Il documento compare nel tardo pomeriggio sul sito del Comune. E fra le novità  evidenziate da Palazzo Marino ecco «l’accoglienza per tutti i bambini che vivono a Milano». Milanesi, stranieri, regolari e clandestini, tutti hanno diritto a iscriversi ai servizi per l’infanzia, dai nidi alle materne. In serata la vicesindaco con delega all’Istruzione firma un comunicato in cui spiega le ragioni della scelta e cita la Costituzione: «Abbiamo aperto a tutti perché con l’articolo 31 ci richiama alla tutela dell’infanzia e con l’articolo 34 alla garanzia del diritto allo studio». 
Immediata la replica della Lega: «Ma questa è istigazione all’illegalità », sbotta il capogruppo Matteo Salvini. «I bambini non si toccano ma la decisione della giunta Pisapia è un pessimo segnale. La clandestinità , come previsto dalla legge, deve essere punita. Non incoraggiata. Il rischio? Che qualcuno usi i figli per non essere espulso. La soluzione? Lascino i bambini qui e se ne vadano. Non dovrebbero vivere nella clandestinità ».
Tutti i bambini in graduatoria senza precedenze né riserve, come invece era stato in passato. «Non intendiamo penalizzare i figli di cittadini non in regola — ha spiegato ieri Guida — La vecchia amministrazione accoglieva con riserva l’iscrizione di questa tipologia di bambini e perciò era stata condannata perché il provvedimento era stato ritenuto discriminatorio». Un passo indietro. Quando il sindaco Letizia Moratti firmò una circolare per dire niente posto all’asilo ai figli dei genitori che non avranno ottenuto il permesso di soggiorno entro il mese di febbraio, intervenne l’allora ministro Fioroni e minacciò la revoca della parità  a quelle scuole e il taglio dei finanziamenti: «È un illegittimo atto discriminatorio», disse. Poi arrivò, dopo il ricorso di una mamma straniera, l’ordinanza del giudice a stabilire che bastava «l’abituale dimora», che non occorre la residenza anagrafica per iscrivere i figli nelle scuola comunali milanesi. Le graduatorie già  allora furono corrette. E Palazzo Marino fu anche condannato a un risarcimento simbolico di 250 euro per aver discriminato un bimbo.

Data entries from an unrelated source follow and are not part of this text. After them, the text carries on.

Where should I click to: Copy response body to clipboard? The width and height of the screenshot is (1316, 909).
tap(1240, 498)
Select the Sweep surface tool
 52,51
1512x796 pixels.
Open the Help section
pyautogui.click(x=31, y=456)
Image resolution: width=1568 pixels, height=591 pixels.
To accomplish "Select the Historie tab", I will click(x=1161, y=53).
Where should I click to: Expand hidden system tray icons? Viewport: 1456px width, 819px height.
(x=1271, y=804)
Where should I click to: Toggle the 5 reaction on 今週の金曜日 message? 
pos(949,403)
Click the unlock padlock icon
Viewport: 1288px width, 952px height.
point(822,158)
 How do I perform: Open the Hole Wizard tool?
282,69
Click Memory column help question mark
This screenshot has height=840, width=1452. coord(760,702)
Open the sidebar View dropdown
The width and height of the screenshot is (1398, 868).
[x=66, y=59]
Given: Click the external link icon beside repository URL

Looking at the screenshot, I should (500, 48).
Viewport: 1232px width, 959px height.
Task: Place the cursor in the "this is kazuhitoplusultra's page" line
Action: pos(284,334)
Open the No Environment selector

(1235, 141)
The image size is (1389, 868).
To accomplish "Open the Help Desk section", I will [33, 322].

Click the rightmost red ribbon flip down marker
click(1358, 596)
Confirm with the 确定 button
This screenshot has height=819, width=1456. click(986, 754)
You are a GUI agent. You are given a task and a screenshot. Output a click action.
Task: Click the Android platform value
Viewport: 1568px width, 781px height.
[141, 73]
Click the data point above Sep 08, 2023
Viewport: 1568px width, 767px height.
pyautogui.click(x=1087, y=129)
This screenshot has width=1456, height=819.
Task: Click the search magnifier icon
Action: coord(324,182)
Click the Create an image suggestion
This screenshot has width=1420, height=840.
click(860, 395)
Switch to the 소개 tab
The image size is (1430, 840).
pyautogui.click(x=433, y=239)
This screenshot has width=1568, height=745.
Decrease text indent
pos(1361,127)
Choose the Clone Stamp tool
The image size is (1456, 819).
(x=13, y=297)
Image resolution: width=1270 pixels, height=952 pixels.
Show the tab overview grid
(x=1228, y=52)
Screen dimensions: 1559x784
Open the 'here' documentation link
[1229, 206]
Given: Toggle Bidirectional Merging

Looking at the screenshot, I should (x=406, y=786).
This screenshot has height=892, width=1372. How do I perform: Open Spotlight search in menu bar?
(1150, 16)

Anche così si è arrivati all’«apertura incondizionata» di Pisapia. «Ma non cambia nulla, sono solo parole — sostiene l’ex assessore morattiana Mariolina Moioli — Non potevano fare diversamente, dopo la decisione del giudice che obbligò già  noi a utilizzare quella dicitura sull'”abituale dimora”. La verità  è che quelle famiglie restano in coda perché nelle graduatorie senza residenza anagrafica avranno punteggi bassi». «A meno che negli asili di Milano quest’anno non ci sia posto per tutti, la sostanza non cambia — secondo Moioli —. Ci tengono a far vedere che c’è discontinuità  ma poi penalizzato le famiglie: è saltata la territorialità , quindi addio posto nella scuola sotto casa; niente doppia graduatoria quindi sarà  impossibile correggere gli errori e classi da 25 destinate a crescere ancora dopo i ricorsi».